Они — не жертвы общественного темперамента, как те несчастные создания, которые, за кусок хлеба, за одежду, за обувь и кров, служат животному голоду. Нет: там жрицы сильных, хотя искусственных страстей, тонкие актрисы, играют в любовь и жизнь, как игрок в карты.
Там нет глубоких целей, нет прочных конечных намерений и надежд. Бурная жизнь не манит к тихому порту. У жрицы этого культа, у «матери наслаждений» — нет в виду, как и у истинного игрока по страсти, выиграть фортуну и кончить, оставить все, успокоиться и жить другой жизнью.
Если бы явилась в том круге такая, она потеряла бы свой характер, свою прелесть: ее, как игрока, увлекут от прочного и доброго пути, или она утратит цену в глазах поклонников, потеряв свободу понятий и нравов.
Жизнь ее — вечная игра в страсти, цель — нескончаемое наслаждение, переходящее в привычку, когда она устанет, пресытится. У ней один ужас впереди — это состариться и стать ненужной.
Больше она ничего не боится. Играя в страсти, она принимает все виды, все лица, все характеры, нужные для роли, заимствуя их, как маскарадные платья, напрокат. Она робка, скромна или горда, неприступна или нежна, послушна — смотря по роли, по моменту.

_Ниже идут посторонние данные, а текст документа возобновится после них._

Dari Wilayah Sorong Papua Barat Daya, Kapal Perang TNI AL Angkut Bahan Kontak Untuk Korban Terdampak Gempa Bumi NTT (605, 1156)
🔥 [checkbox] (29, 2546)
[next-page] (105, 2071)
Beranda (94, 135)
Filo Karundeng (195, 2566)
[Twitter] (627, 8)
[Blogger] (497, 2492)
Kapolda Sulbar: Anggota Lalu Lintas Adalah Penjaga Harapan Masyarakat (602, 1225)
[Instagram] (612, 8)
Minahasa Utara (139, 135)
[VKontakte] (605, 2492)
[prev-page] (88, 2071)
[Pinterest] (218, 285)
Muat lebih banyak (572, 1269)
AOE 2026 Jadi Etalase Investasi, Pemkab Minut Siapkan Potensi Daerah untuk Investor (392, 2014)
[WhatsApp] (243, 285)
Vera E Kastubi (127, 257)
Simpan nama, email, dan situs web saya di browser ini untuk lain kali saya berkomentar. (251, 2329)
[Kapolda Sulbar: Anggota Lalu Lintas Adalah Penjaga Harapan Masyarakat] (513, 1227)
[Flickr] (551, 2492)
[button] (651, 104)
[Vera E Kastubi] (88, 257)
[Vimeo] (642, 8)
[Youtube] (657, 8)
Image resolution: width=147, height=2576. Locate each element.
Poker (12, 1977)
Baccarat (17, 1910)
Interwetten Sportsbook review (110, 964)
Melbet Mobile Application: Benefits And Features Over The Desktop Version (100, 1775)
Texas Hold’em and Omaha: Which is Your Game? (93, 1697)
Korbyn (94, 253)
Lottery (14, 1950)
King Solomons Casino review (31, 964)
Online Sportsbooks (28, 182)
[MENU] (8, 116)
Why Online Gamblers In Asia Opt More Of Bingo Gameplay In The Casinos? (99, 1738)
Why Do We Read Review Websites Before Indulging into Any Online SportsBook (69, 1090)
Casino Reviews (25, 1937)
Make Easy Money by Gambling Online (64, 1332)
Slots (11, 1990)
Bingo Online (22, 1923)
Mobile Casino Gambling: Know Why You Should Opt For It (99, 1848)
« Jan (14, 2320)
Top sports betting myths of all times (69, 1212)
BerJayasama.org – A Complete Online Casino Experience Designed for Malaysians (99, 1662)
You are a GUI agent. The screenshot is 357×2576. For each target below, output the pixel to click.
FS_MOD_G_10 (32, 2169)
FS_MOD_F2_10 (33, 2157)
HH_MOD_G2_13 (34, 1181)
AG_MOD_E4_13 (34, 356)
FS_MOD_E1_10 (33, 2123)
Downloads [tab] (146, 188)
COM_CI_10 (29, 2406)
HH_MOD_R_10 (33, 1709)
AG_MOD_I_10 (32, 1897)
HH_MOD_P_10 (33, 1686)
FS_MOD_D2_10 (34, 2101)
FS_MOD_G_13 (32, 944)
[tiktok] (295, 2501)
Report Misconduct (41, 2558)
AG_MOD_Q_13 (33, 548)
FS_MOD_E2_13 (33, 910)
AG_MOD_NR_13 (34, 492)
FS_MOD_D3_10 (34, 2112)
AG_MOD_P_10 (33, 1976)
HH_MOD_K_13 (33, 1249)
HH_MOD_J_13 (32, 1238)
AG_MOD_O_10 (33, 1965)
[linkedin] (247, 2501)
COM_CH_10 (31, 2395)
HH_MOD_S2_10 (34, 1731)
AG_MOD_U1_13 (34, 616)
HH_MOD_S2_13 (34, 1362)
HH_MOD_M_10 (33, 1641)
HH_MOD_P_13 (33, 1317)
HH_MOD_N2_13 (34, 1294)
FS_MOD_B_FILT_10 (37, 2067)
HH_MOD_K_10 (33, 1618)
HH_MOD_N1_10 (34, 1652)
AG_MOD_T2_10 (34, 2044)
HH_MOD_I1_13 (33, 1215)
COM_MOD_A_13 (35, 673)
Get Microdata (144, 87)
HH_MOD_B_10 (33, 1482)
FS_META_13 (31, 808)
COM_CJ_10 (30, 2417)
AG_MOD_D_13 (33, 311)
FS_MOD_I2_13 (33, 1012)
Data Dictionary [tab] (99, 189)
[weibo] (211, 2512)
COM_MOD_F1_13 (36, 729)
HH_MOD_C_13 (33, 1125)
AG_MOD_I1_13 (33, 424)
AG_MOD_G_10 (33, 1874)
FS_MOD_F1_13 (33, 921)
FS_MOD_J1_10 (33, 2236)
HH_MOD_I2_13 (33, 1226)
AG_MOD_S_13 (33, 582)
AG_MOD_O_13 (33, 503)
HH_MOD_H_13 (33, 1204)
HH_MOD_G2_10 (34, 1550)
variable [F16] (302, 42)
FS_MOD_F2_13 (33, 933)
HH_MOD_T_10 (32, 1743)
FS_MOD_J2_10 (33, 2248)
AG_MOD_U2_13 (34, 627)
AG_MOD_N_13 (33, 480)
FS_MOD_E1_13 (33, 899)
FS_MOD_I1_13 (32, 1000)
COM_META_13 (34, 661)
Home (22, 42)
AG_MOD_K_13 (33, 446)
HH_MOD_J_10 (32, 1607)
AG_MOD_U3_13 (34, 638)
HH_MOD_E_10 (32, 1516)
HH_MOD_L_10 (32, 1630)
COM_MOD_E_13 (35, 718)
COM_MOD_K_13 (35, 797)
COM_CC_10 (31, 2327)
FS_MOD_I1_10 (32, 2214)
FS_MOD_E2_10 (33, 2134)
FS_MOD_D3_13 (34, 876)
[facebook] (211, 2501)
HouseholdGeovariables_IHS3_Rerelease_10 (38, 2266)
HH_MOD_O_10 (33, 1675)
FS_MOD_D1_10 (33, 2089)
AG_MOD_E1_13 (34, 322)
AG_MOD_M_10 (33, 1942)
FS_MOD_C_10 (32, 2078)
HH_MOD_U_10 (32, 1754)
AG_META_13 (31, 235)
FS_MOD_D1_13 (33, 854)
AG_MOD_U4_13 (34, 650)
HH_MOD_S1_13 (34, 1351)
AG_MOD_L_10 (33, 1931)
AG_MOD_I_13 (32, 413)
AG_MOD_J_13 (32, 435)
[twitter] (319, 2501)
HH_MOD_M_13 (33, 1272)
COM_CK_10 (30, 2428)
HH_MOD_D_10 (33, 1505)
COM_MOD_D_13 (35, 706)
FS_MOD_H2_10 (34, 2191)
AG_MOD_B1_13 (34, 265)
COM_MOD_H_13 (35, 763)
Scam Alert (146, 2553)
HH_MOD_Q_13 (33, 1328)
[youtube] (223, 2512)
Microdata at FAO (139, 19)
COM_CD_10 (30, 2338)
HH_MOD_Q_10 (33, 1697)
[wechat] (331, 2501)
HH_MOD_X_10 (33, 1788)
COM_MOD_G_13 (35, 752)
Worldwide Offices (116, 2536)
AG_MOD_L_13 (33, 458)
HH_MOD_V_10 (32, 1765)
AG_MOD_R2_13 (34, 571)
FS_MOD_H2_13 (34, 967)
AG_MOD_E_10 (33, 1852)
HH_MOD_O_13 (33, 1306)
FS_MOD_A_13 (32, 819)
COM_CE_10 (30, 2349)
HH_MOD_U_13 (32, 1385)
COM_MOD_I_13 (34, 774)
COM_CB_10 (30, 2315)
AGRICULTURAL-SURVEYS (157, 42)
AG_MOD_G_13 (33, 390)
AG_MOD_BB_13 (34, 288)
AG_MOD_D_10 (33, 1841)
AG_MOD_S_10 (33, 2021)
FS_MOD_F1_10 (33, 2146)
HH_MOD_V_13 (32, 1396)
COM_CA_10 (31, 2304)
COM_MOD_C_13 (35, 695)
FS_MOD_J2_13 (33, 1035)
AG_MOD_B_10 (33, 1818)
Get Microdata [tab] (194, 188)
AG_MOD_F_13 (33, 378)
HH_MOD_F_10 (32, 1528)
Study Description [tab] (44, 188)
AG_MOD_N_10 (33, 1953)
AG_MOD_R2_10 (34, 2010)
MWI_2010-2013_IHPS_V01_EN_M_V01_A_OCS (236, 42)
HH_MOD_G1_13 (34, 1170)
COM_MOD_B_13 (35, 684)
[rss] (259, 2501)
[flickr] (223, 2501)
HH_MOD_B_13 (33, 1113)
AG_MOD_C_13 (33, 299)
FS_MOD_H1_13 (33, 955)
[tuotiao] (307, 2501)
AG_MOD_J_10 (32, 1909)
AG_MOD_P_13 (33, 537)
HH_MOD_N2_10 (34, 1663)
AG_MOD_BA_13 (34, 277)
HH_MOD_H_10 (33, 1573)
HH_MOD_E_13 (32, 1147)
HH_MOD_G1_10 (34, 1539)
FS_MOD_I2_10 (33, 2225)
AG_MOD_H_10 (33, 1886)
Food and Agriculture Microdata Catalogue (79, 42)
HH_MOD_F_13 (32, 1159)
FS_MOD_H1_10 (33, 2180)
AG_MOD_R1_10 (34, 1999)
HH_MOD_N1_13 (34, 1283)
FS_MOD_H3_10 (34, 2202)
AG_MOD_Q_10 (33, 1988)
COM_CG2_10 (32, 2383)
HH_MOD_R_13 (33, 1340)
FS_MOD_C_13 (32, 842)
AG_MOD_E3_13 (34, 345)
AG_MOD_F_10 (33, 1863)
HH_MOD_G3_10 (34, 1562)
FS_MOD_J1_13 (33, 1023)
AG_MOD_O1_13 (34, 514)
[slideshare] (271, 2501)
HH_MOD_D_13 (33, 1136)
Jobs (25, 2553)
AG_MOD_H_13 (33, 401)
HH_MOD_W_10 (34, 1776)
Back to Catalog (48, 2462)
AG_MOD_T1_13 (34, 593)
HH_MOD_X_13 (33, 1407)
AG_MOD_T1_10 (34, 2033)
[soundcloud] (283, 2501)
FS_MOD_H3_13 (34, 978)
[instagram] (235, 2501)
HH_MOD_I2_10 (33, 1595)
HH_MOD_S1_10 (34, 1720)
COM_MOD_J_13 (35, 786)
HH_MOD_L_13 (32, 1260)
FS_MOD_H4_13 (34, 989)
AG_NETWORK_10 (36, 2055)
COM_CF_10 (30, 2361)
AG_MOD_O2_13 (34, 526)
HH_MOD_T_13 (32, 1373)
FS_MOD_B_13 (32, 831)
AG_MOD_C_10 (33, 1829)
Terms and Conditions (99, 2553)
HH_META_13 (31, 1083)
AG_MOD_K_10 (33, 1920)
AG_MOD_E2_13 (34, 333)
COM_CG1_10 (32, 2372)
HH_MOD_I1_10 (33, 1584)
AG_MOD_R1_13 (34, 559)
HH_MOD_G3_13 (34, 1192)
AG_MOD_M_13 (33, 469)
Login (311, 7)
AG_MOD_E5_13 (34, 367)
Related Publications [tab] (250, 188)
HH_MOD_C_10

Но, сбросив маску, она часто зла, груба и даже страшна. Испугать и оскорбить ее нельзя, а она не задумается, для мщения или для забавы, разрушить семейное счастие, спокойствие человека, не говоря о фортуне: разрушать экономическое благосостояние — ее призвание.
Ее должна окружать бесконтрольная роскошь. Желаний она не должна успевать иметь.
Квартира у нее — храм, но походящий на выставку мебели, дорогих безделиц. Вкус в убранстве принадлежит не хозяйке, а мебельщику и обойщику.
Печати тонкой, артистической жизни нет: та, у кого бы она была, не могла бы жить этой жизнью: она задохнулась бы. Там вкус — в сервизах, экипажах, лошадях, лакеях, горничных, одетых, как балетные феи.
Если случайно попадет туда высокой кисти картина, дорогая статуя — они ценятся не удивлением кисти и резцу, а заплаченной суммой.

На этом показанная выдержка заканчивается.